> [SHORT TASK A] Transcribe the stretch of the slingshot shrink tubing thread from "I use shrink" through "for my fingers.".
> [SHORT TASK B] Pick up the forum thread about shrink tubing on slingshots and continue it past its final line.

> [DOCUMENT PASSAGE]
▼

# Shrink tubing ?



## lunasling (Apr 5, 2015)

Has any one used shrink tubing as sleve or covers on fork and handle areas of a slingshot and if so

did it make a difference how does it hold up ?


----------



## wll (Oct 4, 2014)

I use shrink tubing on the arms of many of my wrist braced slings, it dampens the noise of the metal rods, is non reflective for hunting and looks very nice.

Can be used for the forks to, but I use 1/4ID tubing as it is comfortable for my fingers.

Here is a pic of one of my braced slings using shrink tubing:









wll


----------



## Bob E (Mar 23, 2015)

I've been wrapping handles and forks with broken office rubber bands for some extra cushion and grip. Works great, and seems to hold up well.


----------



## lunasling (Apr 5, 2015)

Wll/Bob 
I could not find the proper size shrink tubing to go over the forks of my luck ring SS, the ones I looked at were ether to small or to big. So I muscled a couple
Of pcs of old true mark tubing over the forks with the help of a 10 " forceps it was not to difficult to do will post images shortly


----------



## wll (Oct 4, 2014)

▲

> [COLLECTED DATA]
▼

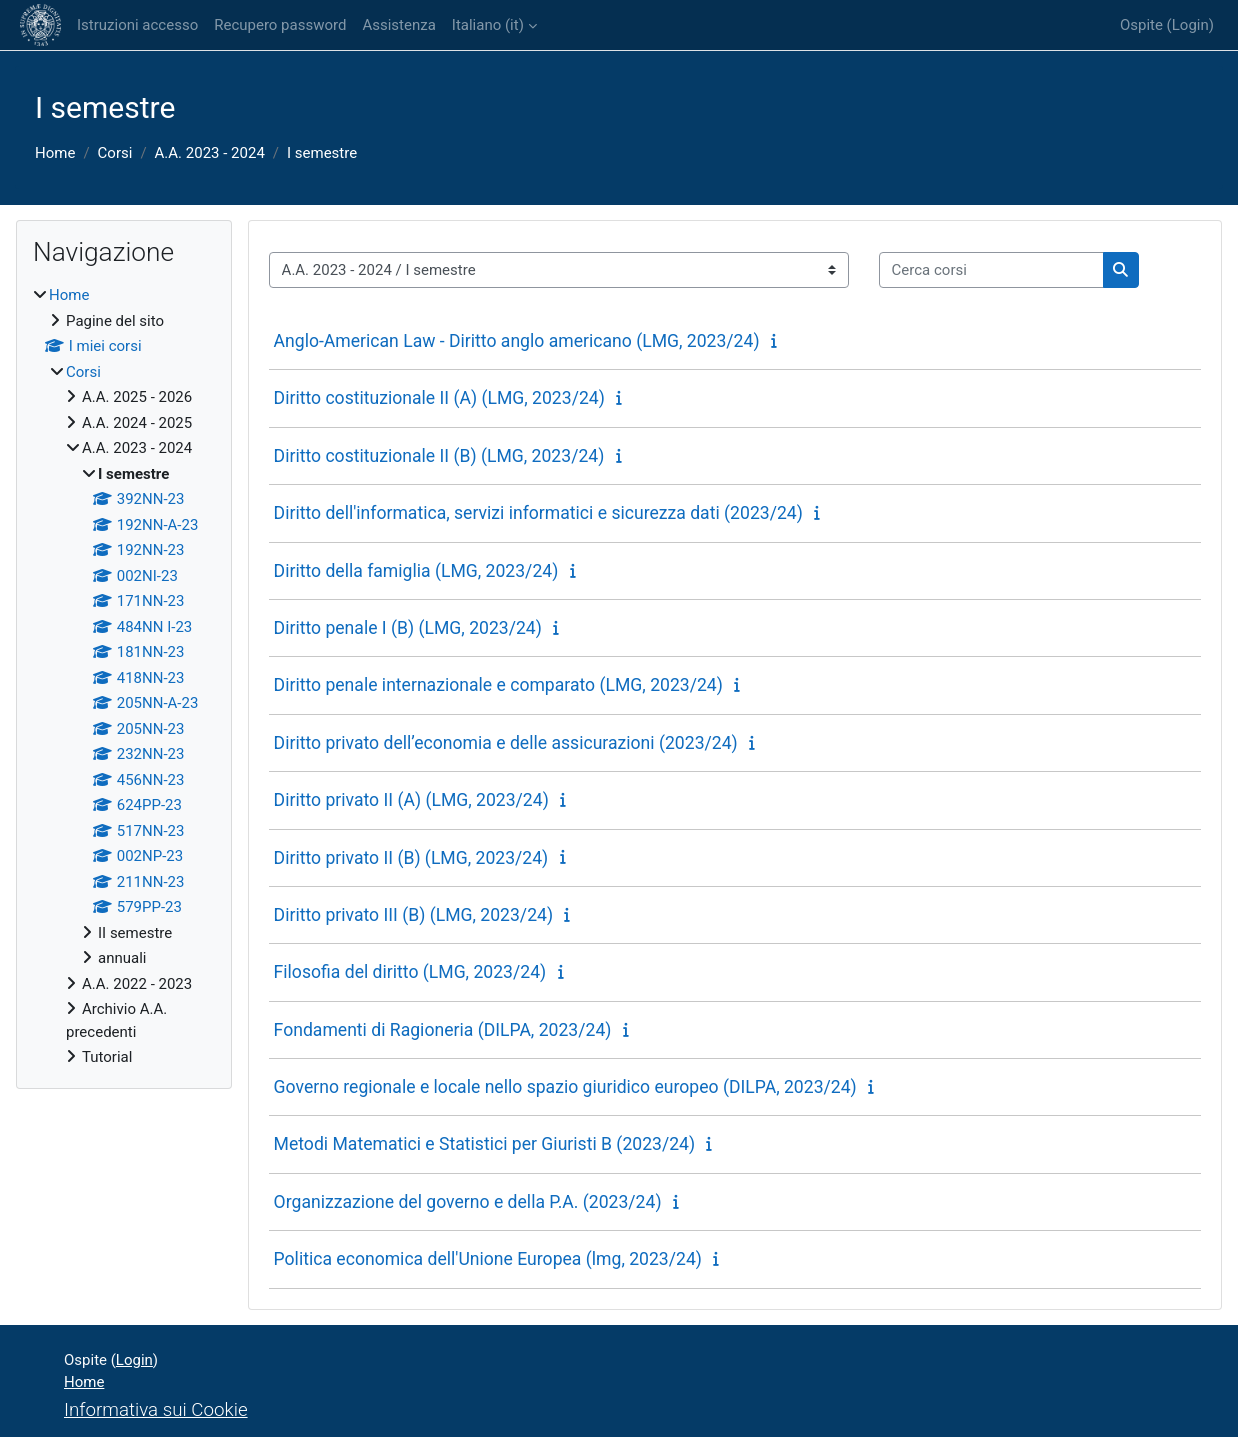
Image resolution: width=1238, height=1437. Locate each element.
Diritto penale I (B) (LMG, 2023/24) (408, 628)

▲

> [EXERCISE RESPONSE A]
I use shrink tubing on the arms of many of my wrist braced slings, it dampens the noise of the metal rods, is non reflective for hunting and looks very nice.

Can be used for the forks to, but I use 1/4ID tubing as it is comfortable for my fingers.

> [EXERCISE RESPONSE B]
lunasling said:


> Wll/Bob
> I could not find the proper size shrink tubing to go over the forks of my luck ring SS, the ones I looked at were ether to small or to big. So I muscled a couple
> Of pcs of old true mark tubing over the forks with the help of a 10 " forceps it was not to difficult to do will post images shortly


Yes, I have tubing over most of my forks.

An easy way to do it is put two pieces of cord through your tube, and you stretch the tubing apart from the side as you slide the fork through the tube, if that makes sense.

wll


----------



## lunasling (Apr 5, 2015)

Wll
Yea it does make sense never thought about doing it that way thanks for the tip 
Joe.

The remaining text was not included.